We're in Maine and usually have our garden going first week of June.
I'm interested in doing a no-till garden this year and I thought of laying all this waste hay on last year's garden.  But, if not we have a tiller to turn this stuff into the soil.

Please share some tips on what you do.


----------



## elevan (Apr 30, 2011)

You can either compost it or lay it on the garden and till it in.  I've done both.  Just depends on the amount and what mood I'm in...

As to hay waste from feeders...some hay feeder designs are better than others to help eliminate waste.  Do a search on the forum to find some ideas for better hay feeders.


----------



## redtailgal (Apr 30, 2011)

................


----------



## Georgiamainers (Apr 30, 2011)

Making a  hay feeder is BIG on my to do list.  I mean the list I put in front of my husband.


----------



## DonnaBelle (May 1, 2011)

HA! HA!  Husbands to do list.  My husband says " I can't get my list done because your list is on top of my list".  LOL

I would do a lot of things myself if A. I was strong enough. B. I knew how to use a hammer and a saw.  C. He wasn't a retired building contractor that can build anything he sees. But he would rather play on his tractor or with his chainsaw.

DonnaBelle

PS: should add:  he built one of those key hole hay feeders, and it does work really well.  So far, no problems with fighting.


----------



## patandchickens (May 1, 2011)

If it is grass or mostly-grass hay, there is a good chance it will have at least some (potentially many) mature seeds in it, of the hay itself and of weeds. (Yes, I know that in theory hayfields have no weeds and the hay is cut before the grass is so mature as to set seeds, but meanwhile back in teh real world...)

It takes a year or two of composting to render most of those seeds.

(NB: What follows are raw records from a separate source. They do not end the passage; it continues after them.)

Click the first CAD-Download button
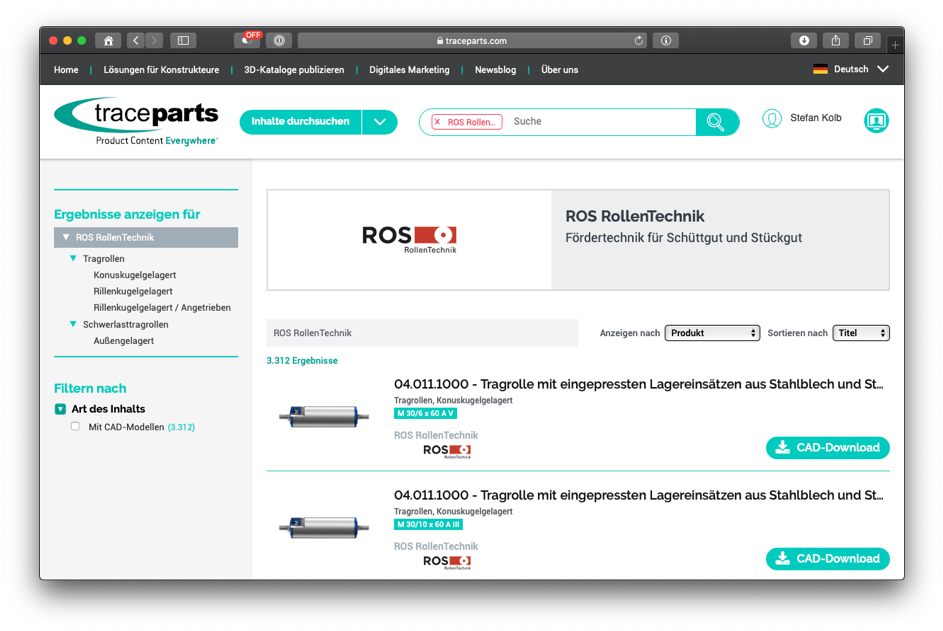Image resolution: width=943 pixels, height=631 pixels. [827, 448]
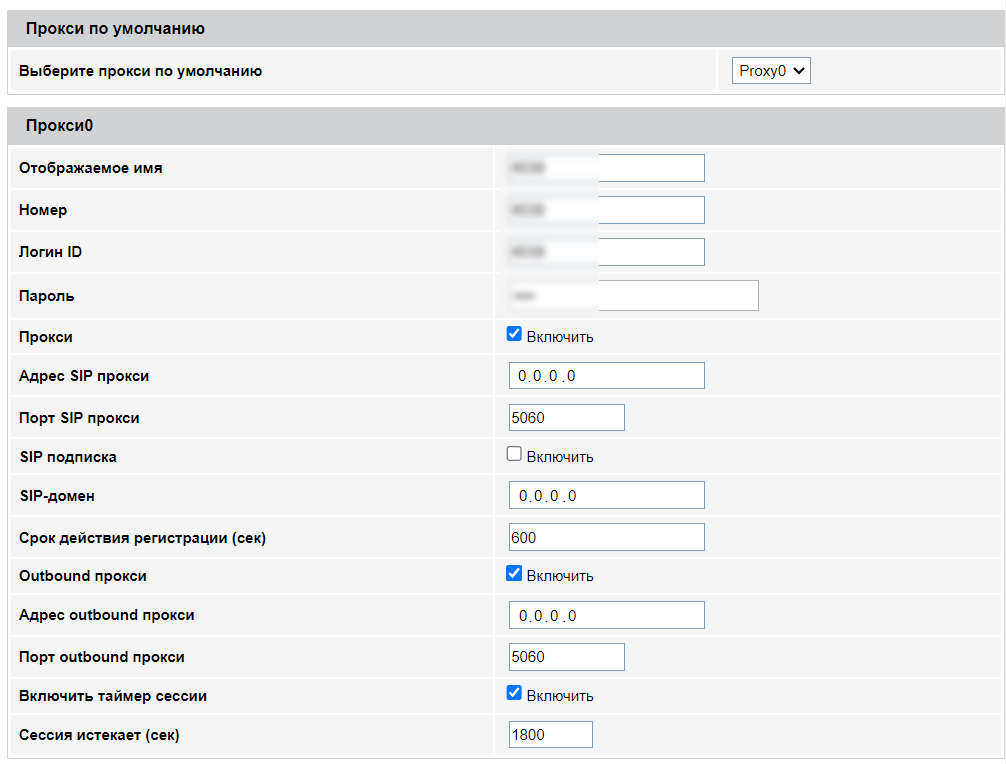Open the default proxy dropdown (Proxy0)
Image resolution: width=1006 pixels, height=764 pixels.
[x=770, y=71]
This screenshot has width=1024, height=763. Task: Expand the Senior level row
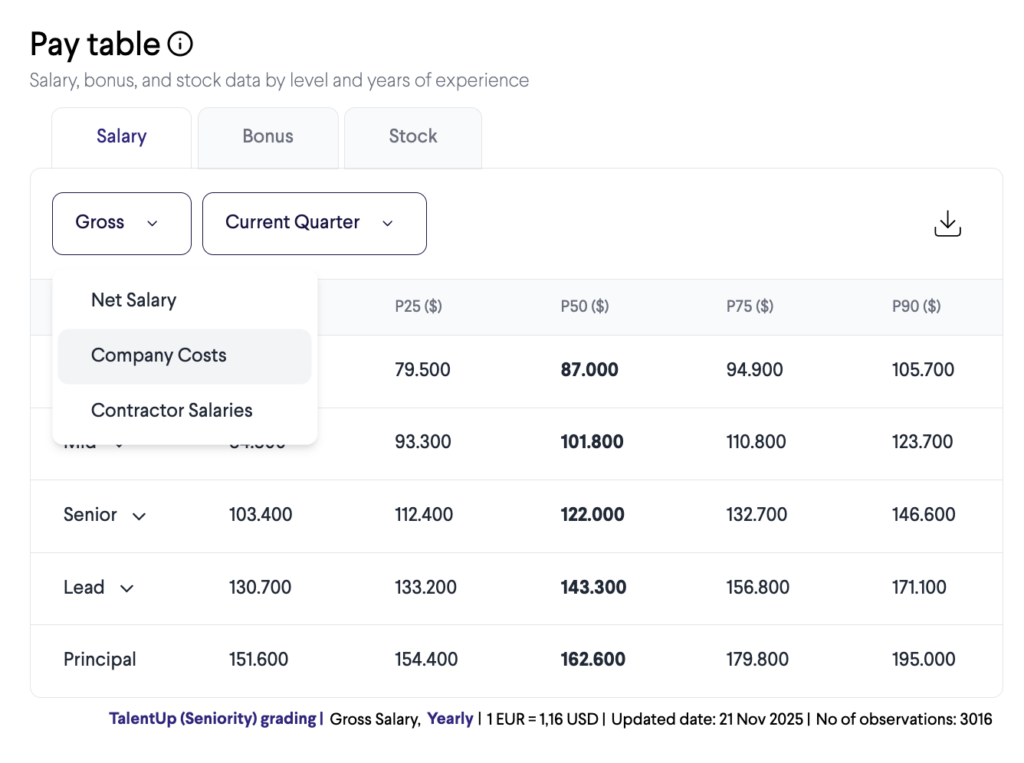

So if it would annoy you to have weed seeds (esp. grasses) coming up in your garden, you might consider just piling the stuff to sit for a year or two.

Alfalfa hay does not generally ahve seeds in it tho.

Pat


----------



## carolinagirl (May 1, 2011)

A guy I work with has been rolling a round bail of hay out on his garden every year for mulch and weed control.  He rolls it out thick, and tills it in at the end of the season.  The hay is Coastal Bermuda if that makes any difference.  His garden is always very productive with no weeds.  I plan to start doing this myself.  I can get a huge round bail of last-years hay for $25.


----------



## freemotion (May 1, 2011)

I threw down a thick layer of used bedding (almost all hay) from the goat's winter stalls in the pathways of my gardens last year and it worked great!  The only weeds that came up were a few clumps of oats.  Oats are easy to pull and I let them grow and fed them to my favorite goats as they visited me through the fence when I was working in the garden.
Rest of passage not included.